Make sure to position the ultrasound screen in a convenient location that allows you to quickly look from the monitor to the access site.
Having a sterile assistant is very helpful in this procedure. While catheter exchanges over a wire are easy in the IR suite, the sterile field is more limited at the bedside and an assistant can help maintain proper sterile technique during the more challenging portions of the procedure. Have an alcohol wipe available in case the back end of the wire goes off the sterile field.
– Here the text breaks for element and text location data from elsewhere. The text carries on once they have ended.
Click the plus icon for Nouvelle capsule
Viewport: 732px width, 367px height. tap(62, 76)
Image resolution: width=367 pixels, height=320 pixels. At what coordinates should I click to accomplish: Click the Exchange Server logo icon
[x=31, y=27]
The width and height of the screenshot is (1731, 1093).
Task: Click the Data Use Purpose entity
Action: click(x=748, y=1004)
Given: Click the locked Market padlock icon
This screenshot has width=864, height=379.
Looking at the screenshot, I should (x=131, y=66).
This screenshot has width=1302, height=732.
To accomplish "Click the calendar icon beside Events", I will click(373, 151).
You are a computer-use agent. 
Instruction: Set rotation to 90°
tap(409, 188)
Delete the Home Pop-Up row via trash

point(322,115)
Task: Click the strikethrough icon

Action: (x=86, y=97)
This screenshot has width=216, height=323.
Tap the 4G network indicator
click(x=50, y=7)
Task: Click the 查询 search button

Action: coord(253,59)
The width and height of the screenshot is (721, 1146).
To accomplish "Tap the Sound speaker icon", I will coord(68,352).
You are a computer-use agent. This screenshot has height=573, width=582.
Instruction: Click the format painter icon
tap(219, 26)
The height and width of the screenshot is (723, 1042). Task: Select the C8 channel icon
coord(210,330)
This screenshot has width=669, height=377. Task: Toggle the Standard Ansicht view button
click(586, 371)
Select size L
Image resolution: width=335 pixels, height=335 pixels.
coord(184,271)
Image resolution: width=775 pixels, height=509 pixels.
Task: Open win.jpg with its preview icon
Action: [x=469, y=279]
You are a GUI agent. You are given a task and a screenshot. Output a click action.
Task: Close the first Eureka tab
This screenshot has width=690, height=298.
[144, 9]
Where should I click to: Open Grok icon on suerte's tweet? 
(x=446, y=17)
The gallbladder is a small organ with much pathology. Possible treatment options for acute cholecystitis include: open versus laparoscopic cholecystectomy or open versus percutaneous cholecystostomy, sphincterostomy, or gallstone dissolution depending on the etiology. Briefly discussed was the necessity of cholecystostomy, which can be performed at bedside in critically ill patients who are not surgical candidates.
PC is a safe and effective procedure in critically ill patients in the acute phase of cholecystitis with a high technical success rate and gives added benefit of better future surgical survival and ability to remove duct stones without creating additional access .
Having the knowledge and skill to adequately perform this procedure is essential, especially in patients with septic shock in need of source control.